Document passage |
begin

# Professional looking choux eclairs? Help needed



## maneeshshar (Apr 13, 2013)

I really love making eclairs but i want them looking more professional. When they puff up in the oven cracks appear and the eclairs are sometimes twisted and less than perfect looking. 

The recipe I use is as follows:

125ml milk

125ml water

60g butter

pinch salt

pich sugar

140g flour

4 large eggs

The choux itself is perfect. it hollows out nicely and is crisp but the finish is what i'm after. I pipe it onto the tray with a basic piping bag where the one cuts the end off and pushes out the paste. I place straight into a hot oven for 30 minutes and that's it. 

Is my recipe at fault for causing the defects in the eclairs appearance or is it the oven temp?

Any advice is appreciated


----------



## cakeface (Mar 20, 2010)

If you leave the paste too long over heat after adding the flour, it will dry out and the elairs will crack and/or be misshapen


----------



## flipflopgirl (Jun 27, 2012)

end

Provided data |
begin

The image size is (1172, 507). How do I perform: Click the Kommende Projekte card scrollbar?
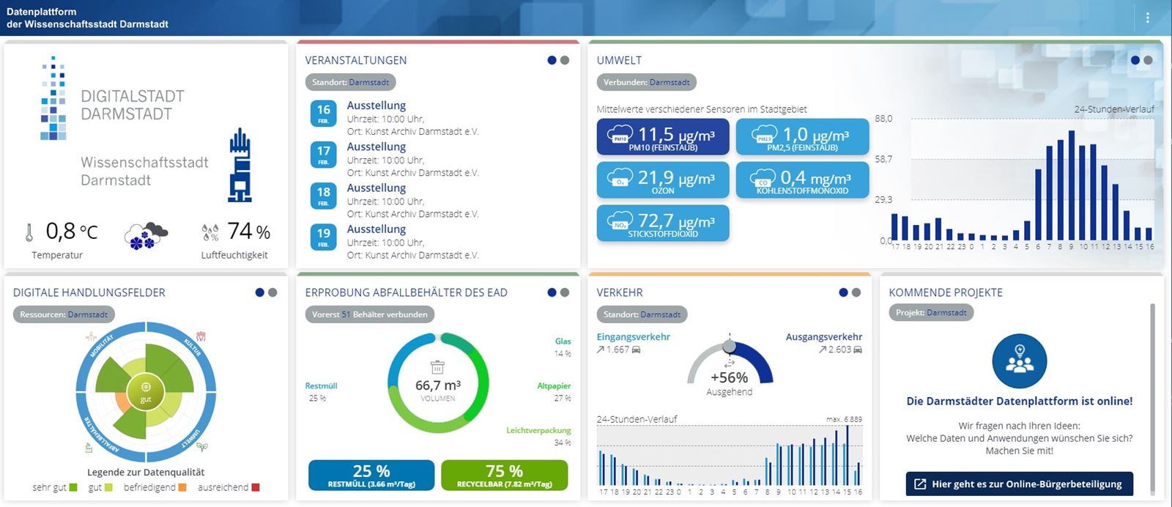(x=1153, y=396)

end

The problem | From the forum thread on choux eclairs, reproduce the passage that begins at the words "4 large eggs" and stops after "and that's it.", changing "piping bag" to "pastry bag".

Answer to this problem |
4 large eggs

The choux itself is perfect. it hollows out nicely and is crisp but the finish is what i'm after. I pipe it onto the tray with a basic pastry bag where the one cuts the end off and pushes out the paste. I place straight into a hot oven for 30 minutes and that's it.